Vi lasciamo con i versi di Estate di Cesare Pavese, composti nel 1940 mentre imperversava la seconda guerra mondiale. Insieme a Mattino e Notturno, Pavese dedicò Estate a Fernanda Pivano, una giovane donna che rifiutò la sua proposta di matrimonio per ben due volte, pur continuando a rimanergli amica.
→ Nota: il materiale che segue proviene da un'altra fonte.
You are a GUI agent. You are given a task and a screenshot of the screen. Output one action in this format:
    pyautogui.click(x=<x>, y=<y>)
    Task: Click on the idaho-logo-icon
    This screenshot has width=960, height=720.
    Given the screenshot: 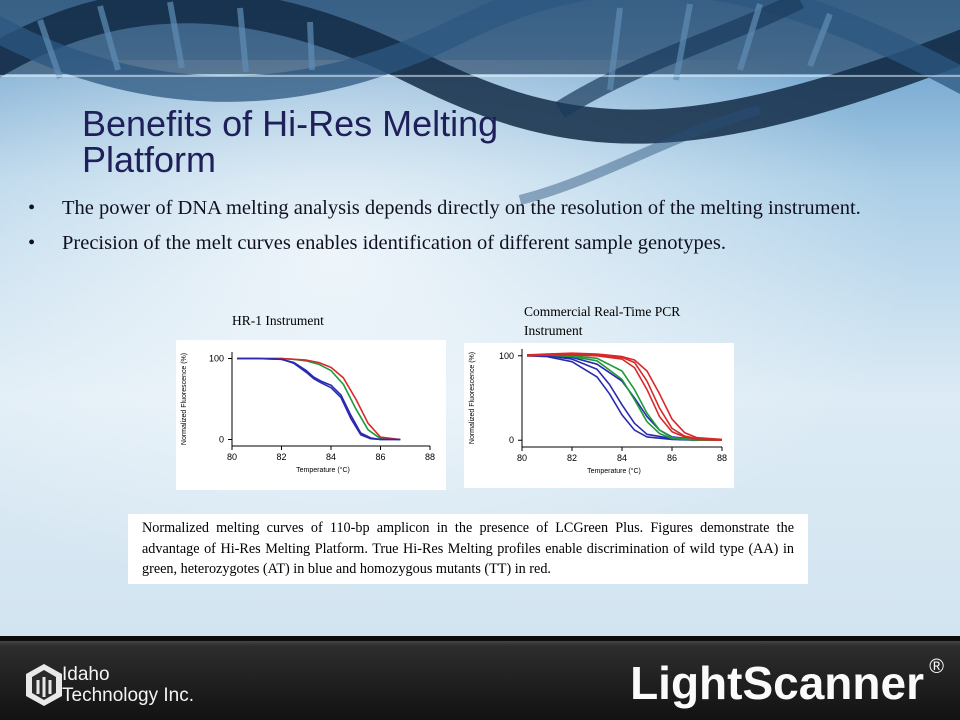 What is the action you would take?
    pyautogui.click(x=44, y=685)
    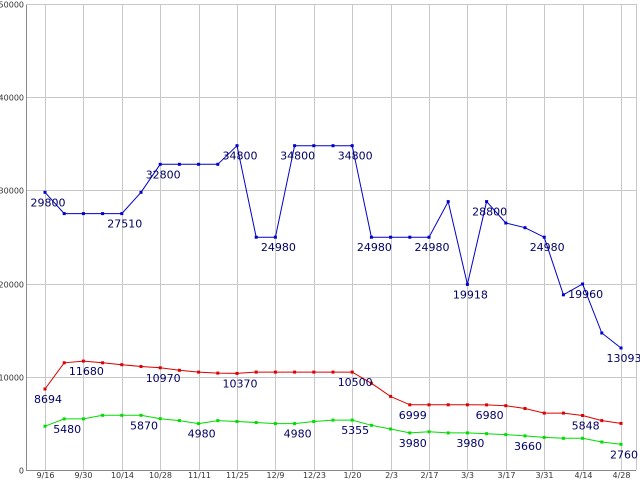 Image resolution: width=640 pixels, height=480 pixels. I want to click on data-label: 2760, so click(624, 454).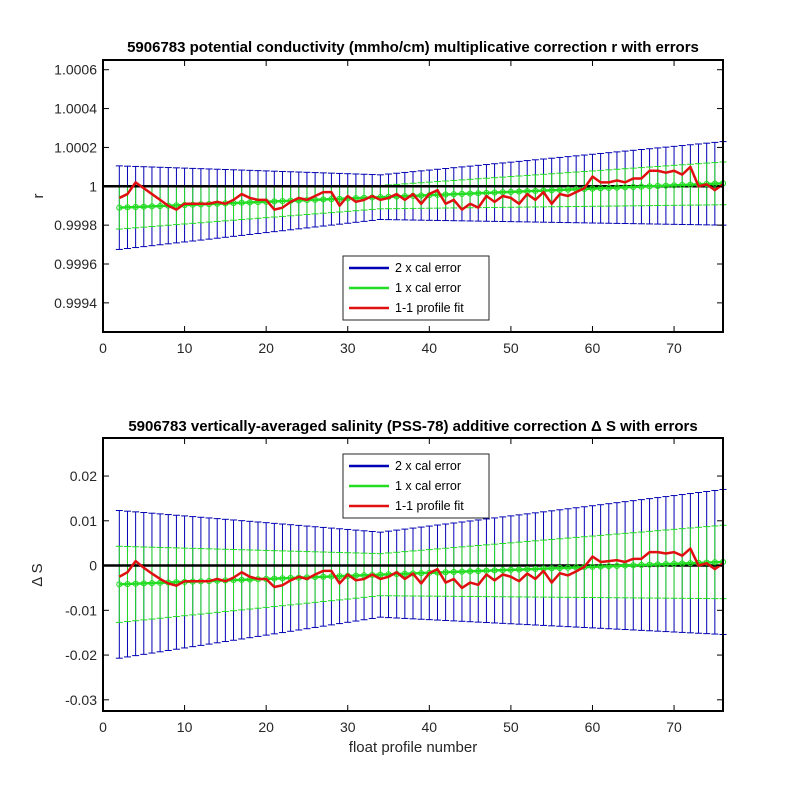 This screenshot has height=800, width=800. Describe the element at coordinates (76, 109) in the screenshot. I see `top-ytick-label: 1.0004` at that location.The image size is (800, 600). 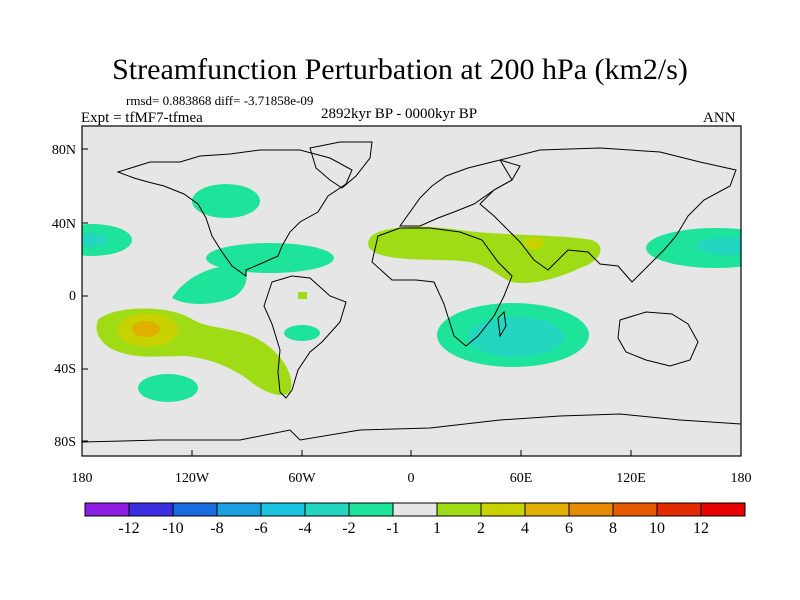 What do you see at coordinates (192, 478) in the screenshot?
I see `lon-tick-label: 120W` at bounding box center [192, 478].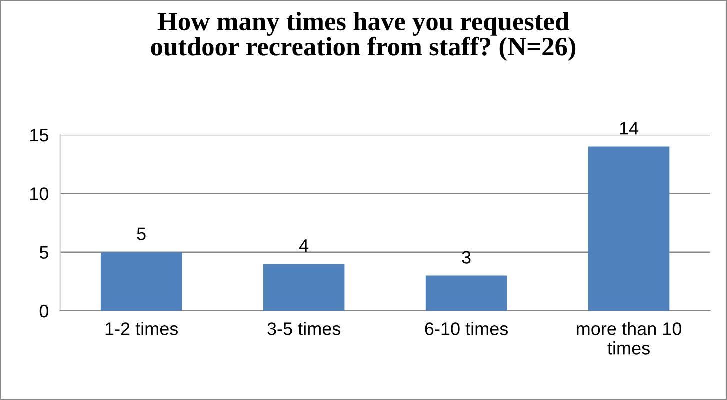  I want to click on y-tick-label: 15, so click(39, 136).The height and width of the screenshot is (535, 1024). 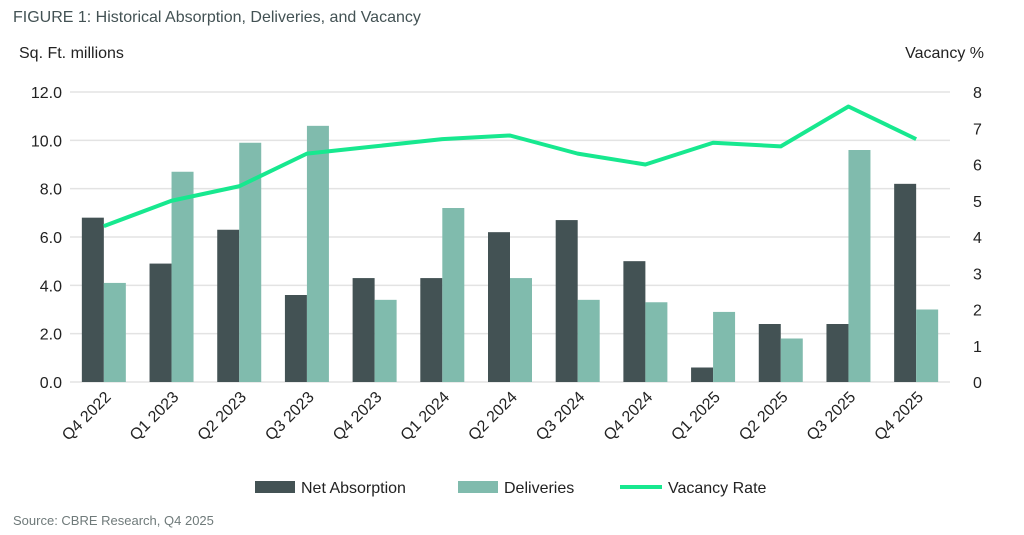 I want to click on legend-swatch-deliveries, so click(x=478, y=487).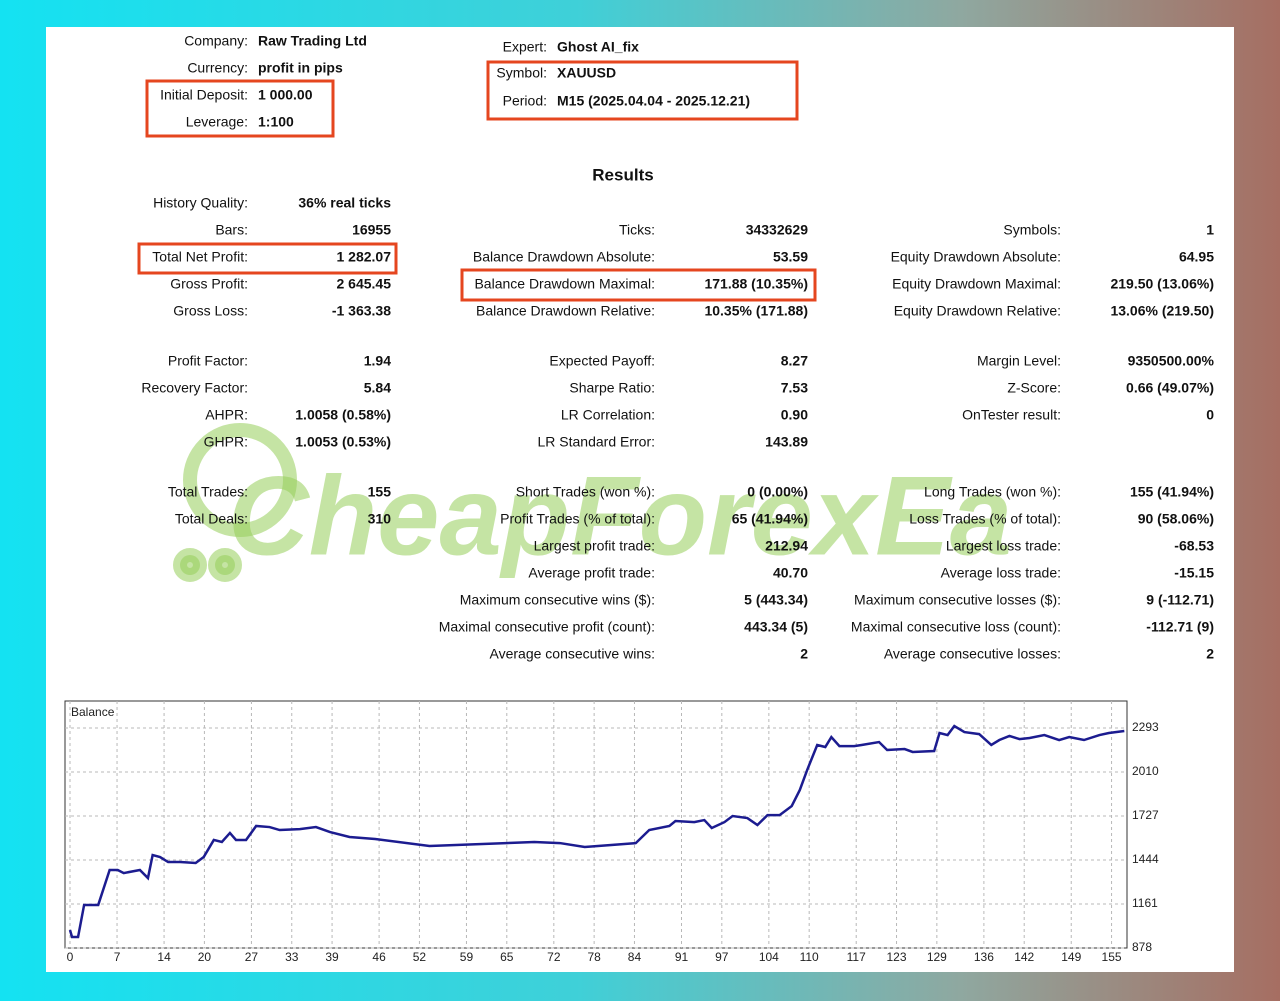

I versi di Estate sono inseriti nella nuova edizione della raccolta Lavorare stanca, edita da Einaudi nel 1943.
CESARE PAVESE: ESTATE
C’è un giardino chiaro, fra mura basse,
di erba secca e di luce, che cuoce adagio
la sua terra. È una luce che sa di mare.
Tu respiri quell’erba. Tocchi i capelli
e ne scuoti il ricordo.
Ho veduto cadere
molti frutti, dolci, su un’erba che so,
con un tonfo. Così trasalisci tu pure
al sussulto del sangue. Tu muovi il capo
come intorno accadesse un prodigio d’aria
e il prodigio sei tu. C’è un sapore uguale
nei tuoi occhi e nel caldo ricordo.
Ascolti.
Le parole che ascolti ti toccano appena.
Hai nel viso calmo un pensiero chiaro
che ti finge alle spalle la luce del mare.
Hai nel viso un silenzio che preme il cuore
con un tonfo, e ne stilla una pena antica
come il succo dei frutti caduti allora.